Challenge:
In one to three sentences, explain why, according to the page on rural crime in Kent, fly-tipping is a costly burden for landowners.

— start Page extract —

Rural crime in Kent
- Credit: Archant
Fly-tipping in Kent poses risks to wildlife, farm animals and the environment - and it’s getting worse, says Nick Sandford of the CLA
Walking in the countryside shouldn’t be blighted by litter and piles of refuse, yet many of us will have spotted rubbish bags or even much larger items of waste strewn on roadside verges or footpaths and bridleways.
The plethora of packaging from coffee cups, drink bottles to food wrappings from fast food outlets chucked mainly by drivers, walkers and even some cyclists fill the verges. I was shown pictures of an incident late one evening when a lorry load of waste was tipped along a half mile stretch of country lane in Kent, leaving broken glass and piles of rubbish including fridges and old windows behind. Locals lent a hand to clear a path before anyone could drive along the road
Fly-tipping or the illegal deposit of waste poses risks to local wildlife, farm animals and the environment and threatens to spoil the natural beauty of our countryside. It’s also on the increase: more than 20,000 incidents were reported by local authorities across Kent in 2013/14. The problem creates a costly burden for landowners who are liable for any waste that is fly-tipped on their land and can be prosecuted if they do not clear it away. Nationally, fly-tipping costs the rural business sector up to £150 million in clean-up costs every year.

— end Page extract —
— start Supplied information —

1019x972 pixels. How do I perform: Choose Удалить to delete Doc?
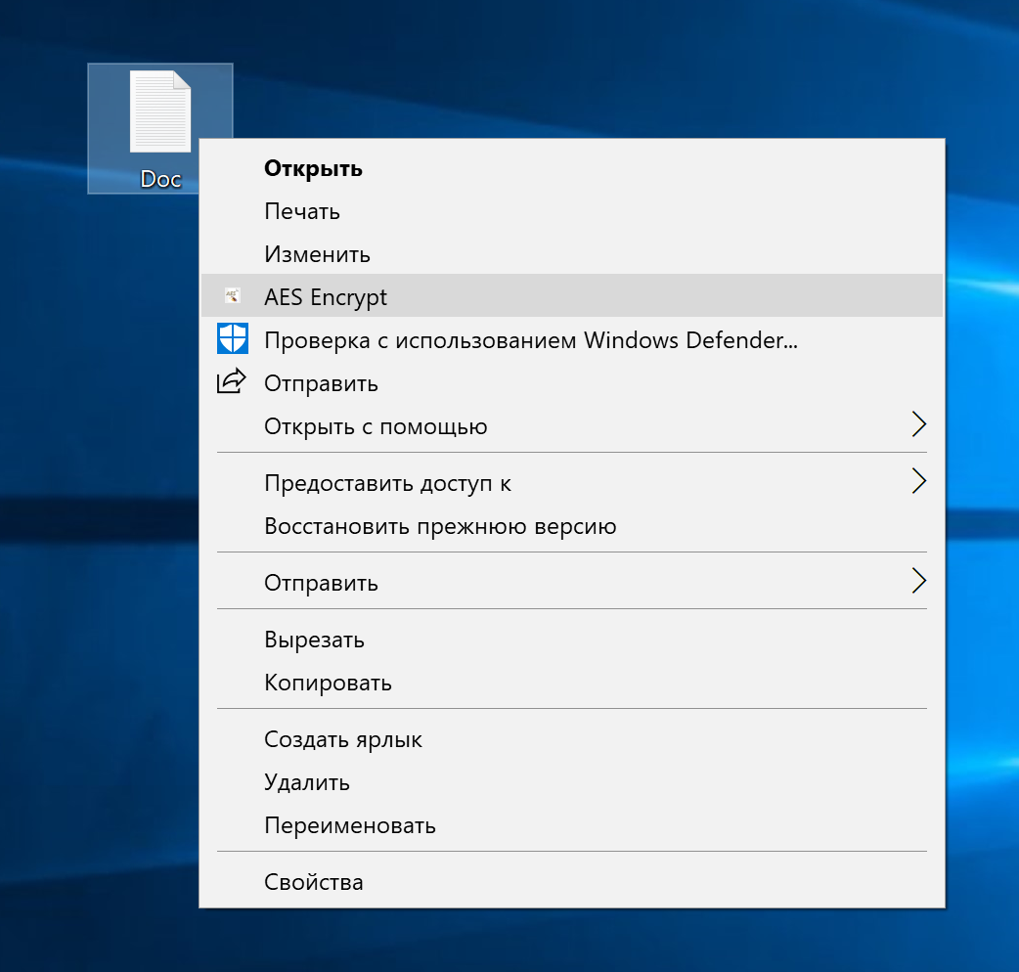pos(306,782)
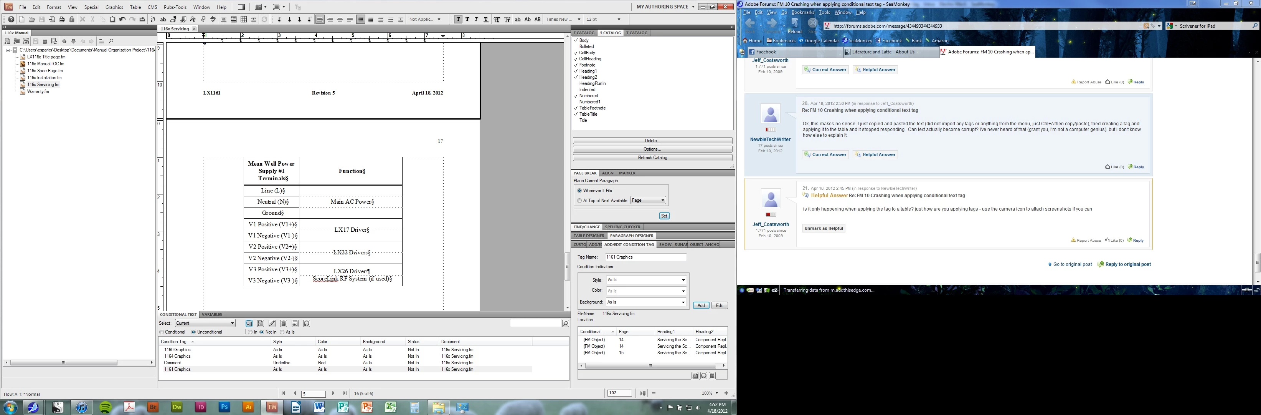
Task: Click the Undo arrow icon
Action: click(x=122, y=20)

— end Supplied information —
— start Supplied information —

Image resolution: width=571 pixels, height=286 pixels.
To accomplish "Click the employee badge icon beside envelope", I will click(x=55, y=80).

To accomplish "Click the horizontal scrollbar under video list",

— end Supplied information —
— start Supplied information —

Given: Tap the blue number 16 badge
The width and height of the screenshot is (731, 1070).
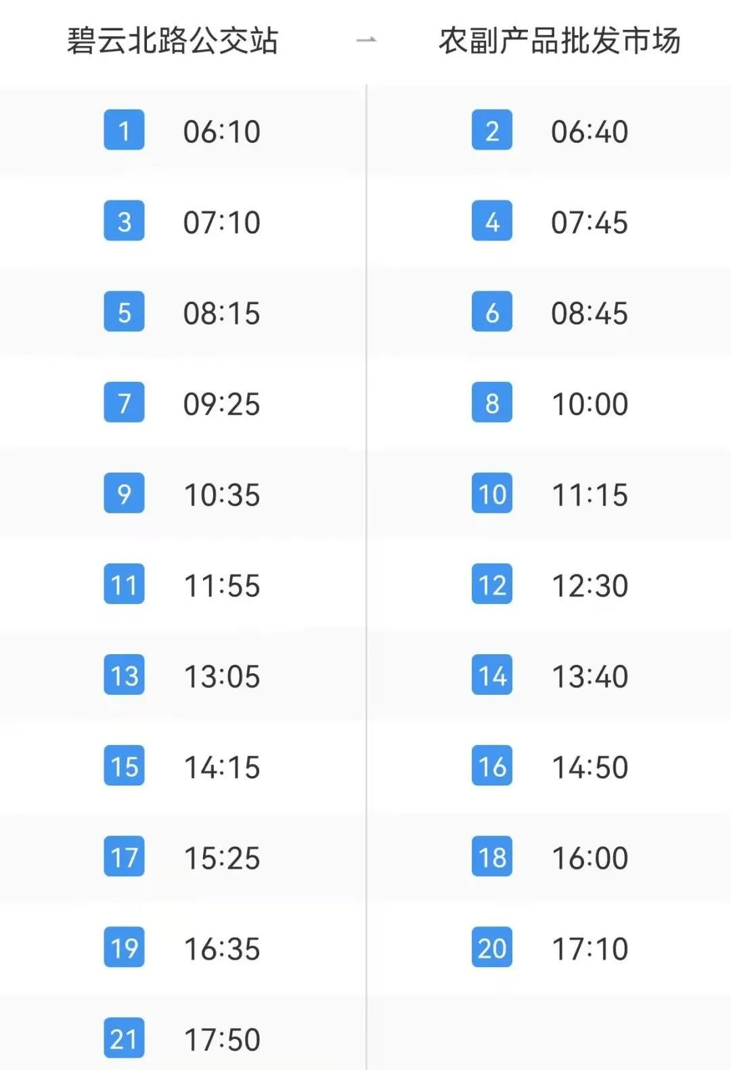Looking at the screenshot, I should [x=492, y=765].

— end Supplied information —

Answer to this exercise:
Fly-tipping is a costly burden for landowners because they are liable for any waste fly-tipped on their land. They can be prosecuted if they do not clear it away.